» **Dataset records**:
>>>
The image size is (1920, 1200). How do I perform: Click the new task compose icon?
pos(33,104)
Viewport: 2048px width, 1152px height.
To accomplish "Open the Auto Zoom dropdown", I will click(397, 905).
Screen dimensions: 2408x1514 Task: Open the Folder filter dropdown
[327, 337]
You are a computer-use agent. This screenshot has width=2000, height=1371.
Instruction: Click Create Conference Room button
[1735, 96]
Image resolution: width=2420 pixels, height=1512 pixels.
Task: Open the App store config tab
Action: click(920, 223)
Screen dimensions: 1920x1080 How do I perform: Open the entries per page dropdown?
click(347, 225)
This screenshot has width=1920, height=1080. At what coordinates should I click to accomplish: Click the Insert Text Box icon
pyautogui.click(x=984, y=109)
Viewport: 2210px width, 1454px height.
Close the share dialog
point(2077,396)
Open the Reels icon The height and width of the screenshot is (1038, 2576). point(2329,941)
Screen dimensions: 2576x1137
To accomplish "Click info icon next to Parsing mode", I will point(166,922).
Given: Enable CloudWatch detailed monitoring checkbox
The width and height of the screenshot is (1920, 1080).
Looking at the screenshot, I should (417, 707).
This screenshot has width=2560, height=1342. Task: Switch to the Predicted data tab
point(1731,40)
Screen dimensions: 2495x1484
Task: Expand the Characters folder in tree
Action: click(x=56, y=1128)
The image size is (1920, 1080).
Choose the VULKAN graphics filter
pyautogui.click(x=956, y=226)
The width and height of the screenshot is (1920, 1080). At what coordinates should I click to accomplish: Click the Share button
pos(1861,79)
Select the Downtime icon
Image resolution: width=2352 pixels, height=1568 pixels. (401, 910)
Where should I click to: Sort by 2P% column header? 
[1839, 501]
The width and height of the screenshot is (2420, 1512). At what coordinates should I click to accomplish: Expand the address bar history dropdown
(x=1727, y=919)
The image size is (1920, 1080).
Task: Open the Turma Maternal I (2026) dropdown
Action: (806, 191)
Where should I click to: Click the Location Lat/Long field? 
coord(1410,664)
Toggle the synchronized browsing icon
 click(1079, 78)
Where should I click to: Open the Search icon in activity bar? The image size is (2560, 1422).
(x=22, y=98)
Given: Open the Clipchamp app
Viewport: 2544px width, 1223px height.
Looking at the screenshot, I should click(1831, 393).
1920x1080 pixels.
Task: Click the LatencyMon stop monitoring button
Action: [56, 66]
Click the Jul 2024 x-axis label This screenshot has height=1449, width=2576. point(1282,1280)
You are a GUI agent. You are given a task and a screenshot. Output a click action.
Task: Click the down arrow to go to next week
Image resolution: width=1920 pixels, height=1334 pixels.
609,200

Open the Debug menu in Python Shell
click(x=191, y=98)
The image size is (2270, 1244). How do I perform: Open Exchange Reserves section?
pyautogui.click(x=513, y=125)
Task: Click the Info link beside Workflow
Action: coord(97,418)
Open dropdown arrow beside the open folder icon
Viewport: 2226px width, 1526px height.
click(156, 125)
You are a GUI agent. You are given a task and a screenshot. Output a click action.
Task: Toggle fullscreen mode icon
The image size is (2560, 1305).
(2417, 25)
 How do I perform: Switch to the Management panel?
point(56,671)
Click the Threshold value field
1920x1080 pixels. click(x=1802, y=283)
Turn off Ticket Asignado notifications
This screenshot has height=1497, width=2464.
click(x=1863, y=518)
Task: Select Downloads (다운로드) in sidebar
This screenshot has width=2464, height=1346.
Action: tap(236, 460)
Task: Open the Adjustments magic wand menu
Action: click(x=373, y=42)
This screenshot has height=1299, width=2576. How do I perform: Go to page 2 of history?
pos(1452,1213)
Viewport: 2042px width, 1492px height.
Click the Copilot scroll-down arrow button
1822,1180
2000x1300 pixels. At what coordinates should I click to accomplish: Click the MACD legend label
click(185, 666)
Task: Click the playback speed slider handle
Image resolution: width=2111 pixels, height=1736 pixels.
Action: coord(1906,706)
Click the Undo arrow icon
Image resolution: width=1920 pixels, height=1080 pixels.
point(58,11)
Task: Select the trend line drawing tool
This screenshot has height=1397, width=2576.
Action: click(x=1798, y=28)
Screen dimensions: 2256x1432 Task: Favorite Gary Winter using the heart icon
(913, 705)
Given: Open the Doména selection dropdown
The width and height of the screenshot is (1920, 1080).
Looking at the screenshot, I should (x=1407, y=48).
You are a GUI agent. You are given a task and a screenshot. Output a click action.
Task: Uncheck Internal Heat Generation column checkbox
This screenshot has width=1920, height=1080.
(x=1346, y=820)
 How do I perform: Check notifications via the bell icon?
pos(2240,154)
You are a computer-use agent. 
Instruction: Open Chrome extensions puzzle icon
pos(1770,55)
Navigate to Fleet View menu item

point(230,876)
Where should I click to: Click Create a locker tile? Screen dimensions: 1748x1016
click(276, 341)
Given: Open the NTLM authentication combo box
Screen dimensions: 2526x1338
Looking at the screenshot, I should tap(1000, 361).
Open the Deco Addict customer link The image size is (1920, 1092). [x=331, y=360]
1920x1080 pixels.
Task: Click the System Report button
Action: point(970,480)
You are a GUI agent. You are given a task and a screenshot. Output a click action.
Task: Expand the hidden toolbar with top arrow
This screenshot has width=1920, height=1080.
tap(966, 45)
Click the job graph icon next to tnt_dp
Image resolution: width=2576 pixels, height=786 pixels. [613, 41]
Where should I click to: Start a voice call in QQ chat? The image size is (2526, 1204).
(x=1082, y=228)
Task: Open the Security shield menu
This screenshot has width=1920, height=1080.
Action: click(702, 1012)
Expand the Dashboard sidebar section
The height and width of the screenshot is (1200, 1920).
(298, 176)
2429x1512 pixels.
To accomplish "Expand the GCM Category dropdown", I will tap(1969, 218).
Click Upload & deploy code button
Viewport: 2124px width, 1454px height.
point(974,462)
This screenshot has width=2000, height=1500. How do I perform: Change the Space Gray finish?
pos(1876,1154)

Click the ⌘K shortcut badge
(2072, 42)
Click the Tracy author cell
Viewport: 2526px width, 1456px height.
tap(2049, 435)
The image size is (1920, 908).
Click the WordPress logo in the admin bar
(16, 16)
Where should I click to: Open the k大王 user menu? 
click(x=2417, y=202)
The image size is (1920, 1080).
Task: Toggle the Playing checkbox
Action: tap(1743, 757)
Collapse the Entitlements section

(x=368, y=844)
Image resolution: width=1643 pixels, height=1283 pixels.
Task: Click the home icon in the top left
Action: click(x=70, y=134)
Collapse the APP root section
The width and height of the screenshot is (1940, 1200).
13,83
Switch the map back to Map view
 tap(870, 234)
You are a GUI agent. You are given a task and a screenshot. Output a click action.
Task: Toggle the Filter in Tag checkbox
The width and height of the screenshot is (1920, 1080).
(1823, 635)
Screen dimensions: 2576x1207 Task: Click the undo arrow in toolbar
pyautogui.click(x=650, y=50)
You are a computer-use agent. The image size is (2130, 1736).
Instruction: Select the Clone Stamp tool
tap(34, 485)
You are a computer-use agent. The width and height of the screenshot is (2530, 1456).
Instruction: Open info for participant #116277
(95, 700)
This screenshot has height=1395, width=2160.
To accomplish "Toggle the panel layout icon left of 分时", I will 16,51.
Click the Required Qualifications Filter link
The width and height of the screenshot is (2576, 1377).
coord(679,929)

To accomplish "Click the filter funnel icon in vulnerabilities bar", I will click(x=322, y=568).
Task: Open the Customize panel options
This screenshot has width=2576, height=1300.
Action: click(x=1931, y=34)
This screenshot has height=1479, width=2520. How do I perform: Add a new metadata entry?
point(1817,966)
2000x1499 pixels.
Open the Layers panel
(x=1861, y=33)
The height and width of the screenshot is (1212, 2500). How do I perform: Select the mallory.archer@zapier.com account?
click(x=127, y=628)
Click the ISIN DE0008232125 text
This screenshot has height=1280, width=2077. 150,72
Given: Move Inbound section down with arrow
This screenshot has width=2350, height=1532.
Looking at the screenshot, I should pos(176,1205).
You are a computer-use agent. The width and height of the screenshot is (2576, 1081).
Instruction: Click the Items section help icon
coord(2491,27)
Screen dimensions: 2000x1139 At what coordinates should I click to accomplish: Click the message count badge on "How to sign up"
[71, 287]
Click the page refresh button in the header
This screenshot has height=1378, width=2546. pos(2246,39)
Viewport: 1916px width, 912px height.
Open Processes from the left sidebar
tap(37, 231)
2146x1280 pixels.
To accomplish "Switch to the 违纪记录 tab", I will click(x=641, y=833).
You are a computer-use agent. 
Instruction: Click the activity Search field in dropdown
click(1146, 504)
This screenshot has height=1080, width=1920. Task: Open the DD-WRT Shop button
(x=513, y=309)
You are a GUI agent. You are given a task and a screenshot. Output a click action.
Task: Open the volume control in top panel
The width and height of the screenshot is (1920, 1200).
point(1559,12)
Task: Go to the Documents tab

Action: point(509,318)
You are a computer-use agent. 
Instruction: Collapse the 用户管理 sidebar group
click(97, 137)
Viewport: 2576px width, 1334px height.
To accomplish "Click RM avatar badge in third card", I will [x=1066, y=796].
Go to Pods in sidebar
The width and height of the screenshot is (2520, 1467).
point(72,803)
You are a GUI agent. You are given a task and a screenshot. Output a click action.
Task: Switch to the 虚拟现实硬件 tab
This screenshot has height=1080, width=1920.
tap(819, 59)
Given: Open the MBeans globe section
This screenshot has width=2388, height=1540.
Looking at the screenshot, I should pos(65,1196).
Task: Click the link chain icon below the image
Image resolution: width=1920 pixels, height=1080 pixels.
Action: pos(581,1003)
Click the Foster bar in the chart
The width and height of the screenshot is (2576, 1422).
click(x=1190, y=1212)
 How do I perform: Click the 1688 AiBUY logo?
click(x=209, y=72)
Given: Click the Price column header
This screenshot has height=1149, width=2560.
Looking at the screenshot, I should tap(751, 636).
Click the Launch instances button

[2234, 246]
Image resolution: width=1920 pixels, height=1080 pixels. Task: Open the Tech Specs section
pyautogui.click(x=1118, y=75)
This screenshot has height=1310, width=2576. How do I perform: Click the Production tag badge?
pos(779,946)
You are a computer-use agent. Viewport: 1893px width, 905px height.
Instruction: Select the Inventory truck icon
<<<
» **Work item**: From the records above, copy every line that holds the word "with".

» **Written response**:
Task: Expand the hidden toolbar with top arrow
Given: Move Inbound section down with arrow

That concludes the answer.